Form: Ribes makes his sketches digitally and then translates them onto canvas using oil paints. His paintings follow a traditional technique but have a completely contemporary finish. His recognizable vertical or horizontal brush strokes provide a slightly blurred effect, while the almost fluorescent colors are reminiscent of the digital field.

Content: The artist chooses objects, beings and subjects that allow him to enhance this particular pictorial technique. Trunks, grass, hair, curtains, tunics lend themselves to this game of light and shadow that conveys a certain intrigue. The figures do not have faces or fingers, but they transmit humanity through the position of their bodies or their surroundings.

Nature: the characters are usually in jungles, forests, rivers, often accompanied by some puzzling object. It is as if the atmosphere of Twin Peaks had been transferred to a natural environment. There is something dark and at the same time attractive in these scenes, which are a space for games, mystery, and imagination. From time to time we find interior scenes, where the curtains allow the room to become enigmatic.
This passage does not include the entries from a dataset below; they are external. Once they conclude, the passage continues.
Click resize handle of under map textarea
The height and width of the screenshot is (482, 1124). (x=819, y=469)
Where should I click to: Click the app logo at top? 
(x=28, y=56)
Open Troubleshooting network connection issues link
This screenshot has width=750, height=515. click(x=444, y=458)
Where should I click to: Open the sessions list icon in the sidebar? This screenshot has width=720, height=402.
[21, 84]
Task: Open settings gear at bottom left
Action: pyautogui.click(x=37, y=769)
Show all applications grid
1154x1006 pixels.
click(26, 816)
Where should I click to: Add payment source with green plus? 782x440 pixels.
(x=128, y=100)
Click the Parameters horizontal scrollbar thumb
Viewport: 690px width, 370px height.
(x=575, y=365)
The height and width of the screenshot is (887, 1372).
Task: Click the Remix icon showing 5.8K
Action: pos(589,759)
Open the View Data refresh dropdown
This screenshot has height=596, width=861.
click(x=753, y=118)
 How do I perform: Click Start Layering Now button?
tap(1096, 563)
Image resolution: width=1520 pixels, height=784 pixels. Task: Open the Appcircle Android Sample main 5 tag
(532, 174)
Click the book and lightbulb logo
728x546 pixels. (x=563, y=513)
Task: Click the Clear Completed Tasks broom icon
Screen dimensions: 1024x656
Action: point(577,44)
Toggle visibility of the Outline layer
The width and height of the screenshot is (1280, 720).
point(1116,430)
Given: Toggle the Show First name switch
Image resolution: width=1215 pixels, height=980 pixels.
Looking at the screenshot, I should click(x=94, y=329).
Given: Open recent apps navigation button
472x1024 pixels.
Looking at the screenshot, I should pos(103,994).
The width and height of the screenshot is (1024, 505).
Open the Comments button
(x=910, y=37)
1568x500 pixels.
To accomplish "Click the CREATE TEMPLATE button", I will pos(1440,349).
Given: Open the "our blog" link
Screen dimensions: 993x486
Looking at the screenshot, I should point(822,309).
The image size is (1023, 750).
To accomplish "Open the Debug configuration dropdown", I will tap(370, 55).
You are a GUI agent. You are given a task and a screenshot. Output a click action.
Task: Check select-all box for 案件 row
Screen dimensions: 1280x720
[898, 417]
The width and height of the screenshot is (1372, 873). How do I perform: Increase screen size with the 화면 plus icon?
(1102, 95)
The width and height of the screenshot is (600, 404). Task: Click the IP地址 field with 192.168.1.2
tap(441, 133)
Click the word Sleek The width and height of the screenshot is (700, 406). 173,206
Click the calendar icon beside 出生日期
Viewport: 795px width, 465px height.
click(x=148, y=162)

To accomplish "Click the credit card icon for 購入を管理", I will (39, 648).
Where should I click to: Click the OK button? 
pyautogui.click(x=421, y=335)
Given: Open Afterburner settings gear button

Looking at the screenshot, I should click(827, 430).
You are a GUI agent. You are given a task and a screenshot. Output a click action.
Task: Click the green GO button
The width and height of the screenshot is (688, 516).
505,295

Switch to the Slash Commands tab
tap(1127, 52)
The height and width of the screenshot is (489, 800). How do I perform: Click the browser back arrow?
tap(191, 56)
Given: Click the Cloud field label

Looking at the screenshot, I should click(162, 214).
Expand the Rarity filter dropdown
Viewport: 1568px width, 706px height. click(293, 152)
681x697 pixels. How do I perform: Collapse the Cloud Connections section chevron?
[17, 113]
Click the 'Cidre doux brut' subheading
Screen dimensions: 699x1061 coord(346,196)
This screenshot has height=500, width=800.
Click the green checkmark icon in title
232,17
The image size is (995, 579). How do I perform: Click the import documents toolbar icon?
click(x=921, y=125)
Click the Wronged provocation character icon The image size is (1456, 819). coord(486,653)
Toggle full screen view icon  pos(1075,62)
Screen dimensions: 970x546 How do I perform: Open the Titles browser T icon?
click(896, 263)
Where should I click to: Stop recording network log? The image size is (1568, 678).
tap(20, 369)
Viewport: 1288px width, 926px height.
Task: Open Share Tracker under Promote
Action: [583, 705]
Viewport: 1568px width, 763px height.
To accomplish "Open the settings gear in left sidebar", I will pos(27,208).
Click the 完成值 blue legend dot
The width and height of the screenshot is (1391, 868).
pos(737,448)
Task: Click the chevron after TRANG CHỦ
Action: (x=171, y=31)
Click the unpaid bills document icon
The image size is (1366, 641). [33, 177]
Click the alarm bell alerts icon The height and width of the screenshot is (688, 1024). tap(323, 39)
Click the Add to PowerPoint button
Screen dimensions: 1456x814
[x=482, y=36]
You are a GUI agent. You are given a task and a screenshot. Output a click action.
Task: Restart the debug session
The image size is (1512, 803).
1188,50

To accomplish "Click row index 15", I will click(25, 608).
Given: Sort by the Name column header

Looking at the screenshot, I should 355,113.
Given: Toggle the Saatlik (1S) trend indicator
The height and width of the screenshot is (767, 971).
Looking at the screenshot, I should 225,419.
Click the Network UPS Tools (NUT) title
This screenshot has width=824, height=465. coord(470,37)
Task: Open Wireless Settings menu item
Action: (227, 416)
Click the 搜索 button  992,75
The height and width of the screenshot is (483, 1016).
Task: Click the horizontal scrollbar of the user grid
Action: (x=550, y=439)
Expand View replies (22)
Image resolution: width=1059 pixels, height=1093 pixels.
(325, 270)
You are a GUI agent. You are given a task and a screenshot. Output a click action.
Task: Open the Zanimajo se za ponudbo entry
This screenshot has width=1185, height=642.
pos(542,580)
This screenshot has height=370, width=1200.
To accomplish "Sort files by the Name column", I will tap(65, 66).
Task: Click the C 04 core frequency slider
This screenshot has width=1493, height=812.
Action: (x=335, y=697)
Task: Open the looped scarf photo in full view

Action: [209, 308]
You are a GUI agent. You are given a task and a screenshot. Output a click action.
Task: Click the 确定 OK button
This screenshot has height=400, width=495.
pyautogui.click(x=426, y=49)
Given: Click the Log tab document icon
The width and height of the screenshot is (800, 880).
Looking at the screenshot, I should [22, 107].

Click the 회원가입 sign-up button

Focusing on this new exhibition, we find other influences. “Hallogallo” is particularly connected to music. The name of the exhibition is the title of a song by German rock band Neu!, published in 1972, the year Ribes was born, and the titles of all the exhibited works are inspired by songs from the 60s and 70s that represent a return to the first bands the artist listened to. The idea is to create a connection with another sense, the sense of hearing, and to link two apparently disparate worlds. In this way, and without leaving the realm of the imagination, we can let familiar songs resonate in our minds.

Beyond all these references, one of the main influences of Ribes’s paintings is found in the movies. When we look at his paintings, we can easily imagine more complete scenes where these characters live transformative experiences. Through decontextualized pieces and figures as well as hidden objects or landscapes, the artist challenges us to see beyond the painting, beyond the limit, and discover where our intuition takes us.

The works exhibited here, which are smaller than usual, trigger a range of sensations to the viewer depending on their mindset. “Never turn your back on mother earth” may seem mysterious, but it can also make us feel uncomfortable, while “Master of reality” can both make us smile and feel intrigued. This is a space to let yourself be carried away while observing Ribes’ fascinating characters, which, in a way, are observing us too.